Fausto Ortiz | Algunas deudas invisibles
El mayor acreedor con quien se consolida la deuda pública es el IESS
El seguimiento de los atrasos, que forman parte de la deuda pública, resulta por momentos complejo debido a registros inesperados. Uno de ellos se observa al comparar los reportes de noviembre y diciembre de 2024 que cambian sin motivo aparente.
Los atrasos son la suma de los acumulados en ejercicios presupuestarios anteriores y los del presupuesto corriente. Al cierre de 2024, los atrasos totales alcanzaron 5.509 millones de dólares, 47 millones más que un año atrás. El último dato disponible de deuda pública corresponde a noviembre de 2025, cuando los atrasos sumaban 4.406 millones, es decir, 732 millones menos que doce meses antes.
Tomará al menos un par de años regresar a los niveles de atrasos de 2022, cuando eran 3.500 millones de dólares y representaban el 3 % del PIB. El año anterior debió cerrar cerca de los 5.000 millones, algo más del 3,7 % del PIB. De los 2.596 millones de dólares de atrasos de años anteriores, cerca de 1.900 millones corresponden a entidades como el IESS, que deben consolidarse como deuda. A ello se suman 1.200 millones de dólares de atrasos corrientes del presupuesto 2025, incluidos en los 1.808 millones registrados hasta noviembre de ese año.
La tentación de financiarse mediante atrasos es considerable, y más aún si se trata de entidades con las que se consolida la deuda pública. En esos casos, el indicador deuda/PIB no se incrementa. A noviembre de 2025, dicho indicador se ubicaba en 47,75 %, en descenso hacia el 40 % establecido en la Constitución y que leyes recientes permiten alcanzar en 2032.
El mayor acreedor con quien se consolida la deuda pública es el IESS, que solo en bonos de deuda interna mantiene cerca del 10 % del PIB. A ello habrá que añadir su parte correspondiente de los atrasos señalados.

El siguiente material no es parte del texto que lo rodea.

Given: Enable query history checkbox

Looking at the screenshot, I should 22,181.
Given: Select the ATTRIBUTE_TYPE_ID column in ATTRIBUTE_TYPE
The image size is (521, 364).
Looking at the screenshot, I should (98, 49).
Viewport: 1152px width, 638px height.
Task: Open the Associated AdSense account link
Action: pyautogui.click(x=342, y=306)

China fue en años anteriores un importante financista público. Llegó a mantener más de 10.000 millones de dólares por cobrar entre deuda y preventa petrolera. Su tasa de interés era inferior a la que el país obtenía en mercados internacionales de bonos, pero el mecanismo de exportación petrolera garantizaba el cobro oportuno. A noviembre de 2025, la deuda con China se redujo a 2.147 millones de dólares, y por la clara orientación geopolítica del actual gobierno es poco probable que ese monto revierta su tendencia declinante.
Desde la pandemia de 2020, el financiamiento giró hacia los multilaterales, que se convirtieron en los principales acreedores, con tasas mucho más bajas que las ofrecidas por el mercado de bonos externos o por China. El mensaje fue claro: financiamiento puente mientras se acomoda el tema fiscal y se retorna al financiamiento tradicional. La última emisión de bonos marcó ese retorno a la realidad: el costo financiero del país, a 13 años, supera el 9 %. Podría bajar si disminuye el rendimiento del bono del Tesoro estadounidense, si mejoran las condiciones fiscales o si la producción y el precio del petróleo reducen el riesgo país.
Un gerente financiero prudente pediría oxígeno en plazos, no solo dinero en caja o, al menos, asegurar un período de gracia de ocho años para el pago de capital. Como en una partida de ajedrez, el país necesita tiempo para mover sus piezas, no solo más fichas sobre el tablero.